Rewrite the records from the line that contains "The image size" down to the line that contains "Looking at the", swapping "Expand" for "Open" and keeping everything else unchanged. Leave the pictures out of your answer.

(Item-finding records)
----------------

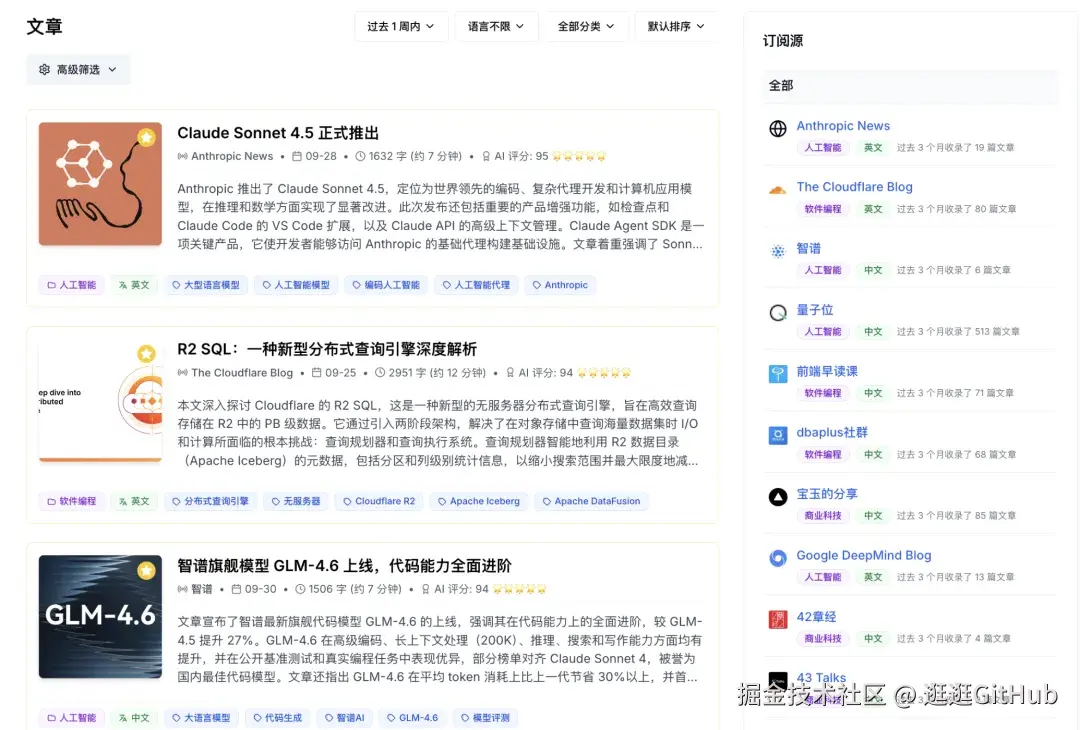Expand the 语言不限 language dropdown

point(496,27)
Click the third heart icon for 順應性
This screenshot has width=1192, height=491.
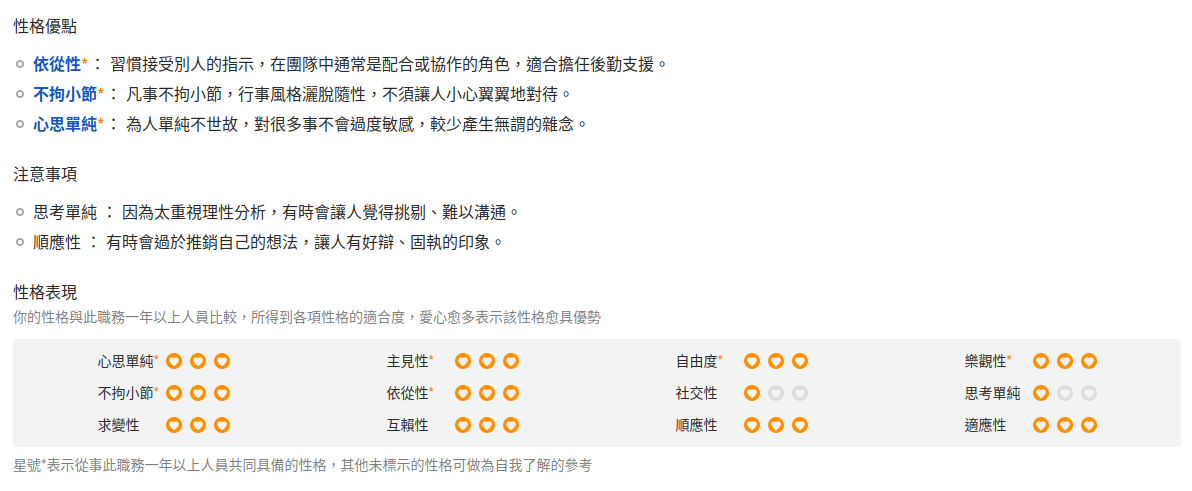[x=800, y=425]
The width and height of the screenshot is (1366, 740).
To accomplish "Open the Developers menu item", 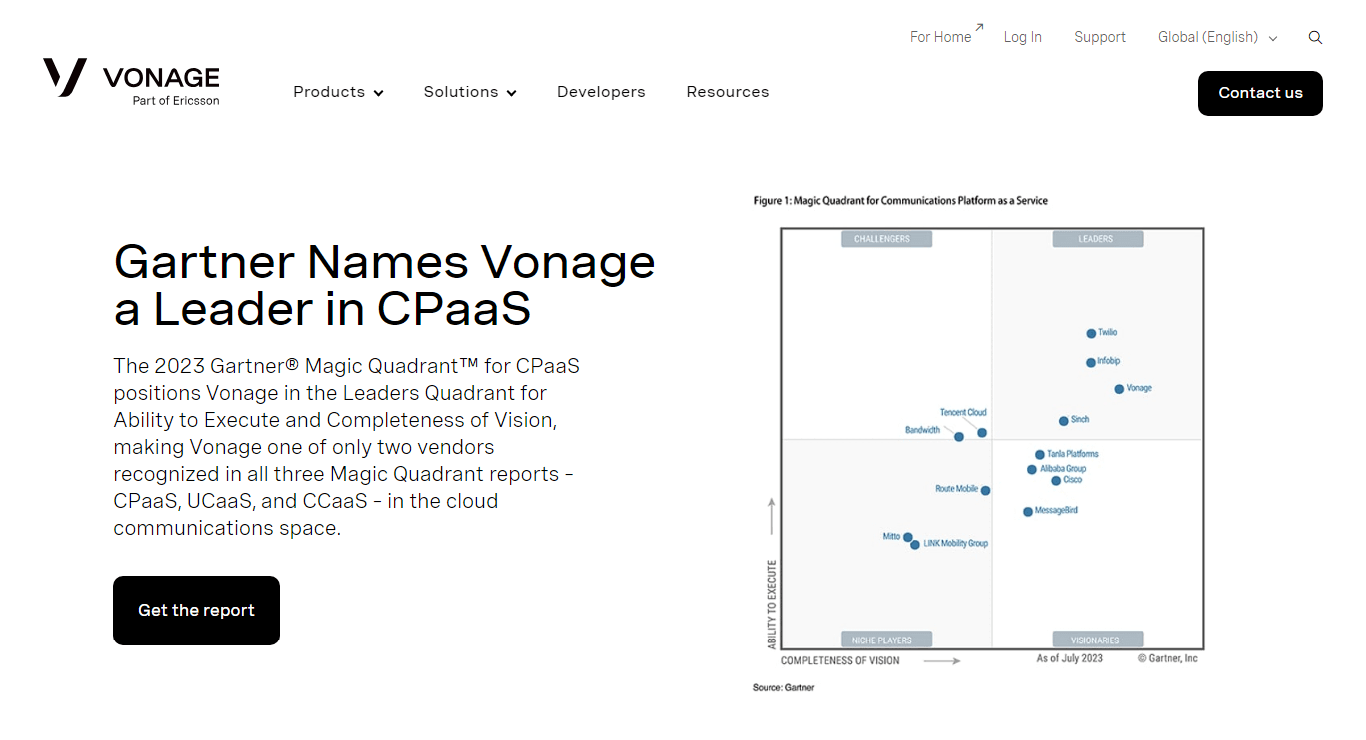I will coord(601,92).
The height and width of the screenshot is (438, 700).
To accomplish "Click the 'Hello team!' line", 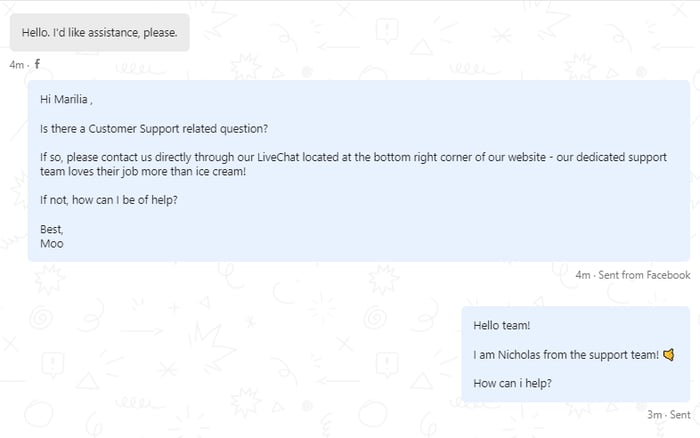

----------------

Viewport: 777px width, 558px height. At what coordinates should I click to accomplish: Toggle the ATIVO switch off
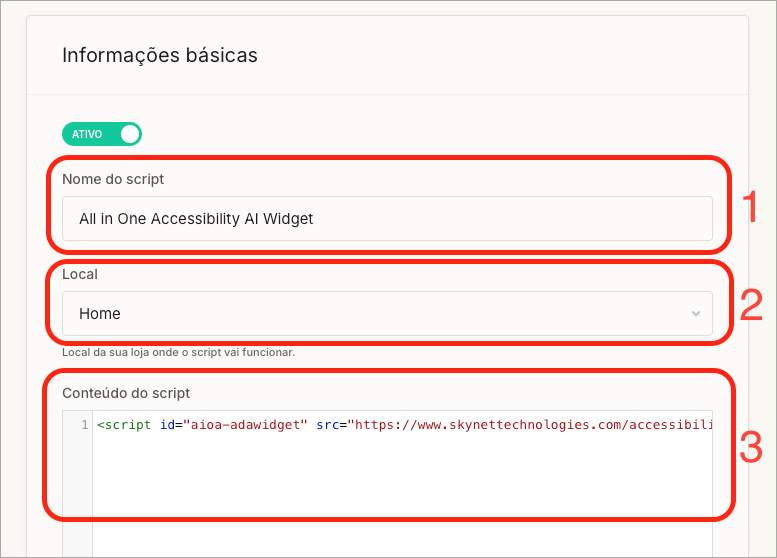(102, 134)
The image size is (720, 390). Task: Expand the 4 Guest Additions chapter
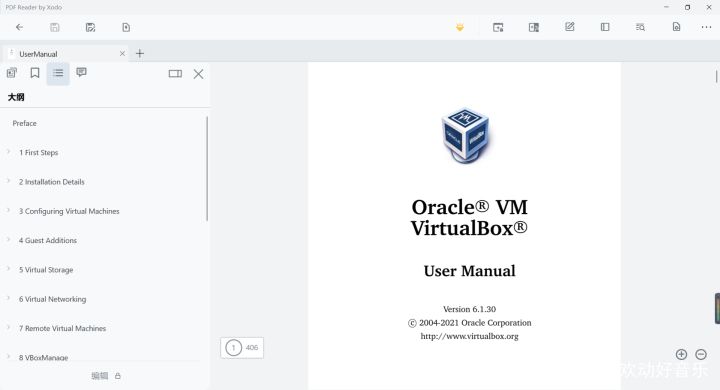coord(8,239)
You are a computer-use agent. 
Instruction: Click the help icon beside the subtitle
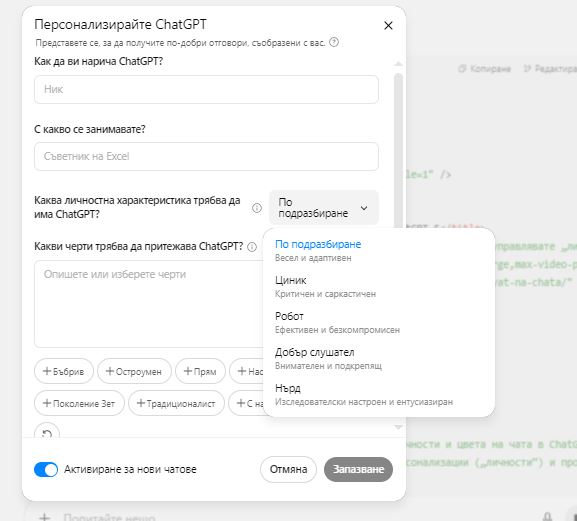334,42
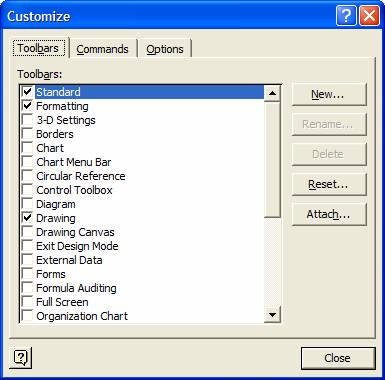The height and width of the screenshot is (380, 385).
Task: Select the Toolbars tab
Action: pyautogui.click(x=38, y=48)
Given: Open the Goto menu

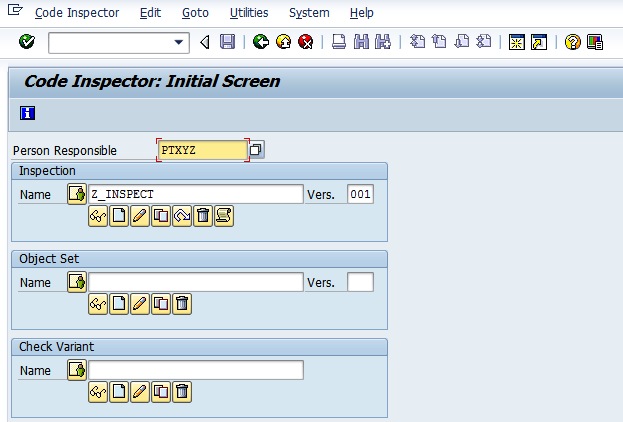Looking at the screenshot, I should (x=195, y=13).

----------------

## [OUTPUT FOR THIS TASK]
The image size is (720, 390). Task: Open the 4 Guest Additions chapter
coord(8,239)
You are a computer-use agent. 
Instruction: Click the help icon beside the subtitle
334,42
The height and width of the screenshot is (380, 385).
Task: Select the Toolbars tab
Action: pyautogui.click(x=38, y=48)
Given: Open the Goto menu

Looking at the screenshot, I should (x=195, y=13).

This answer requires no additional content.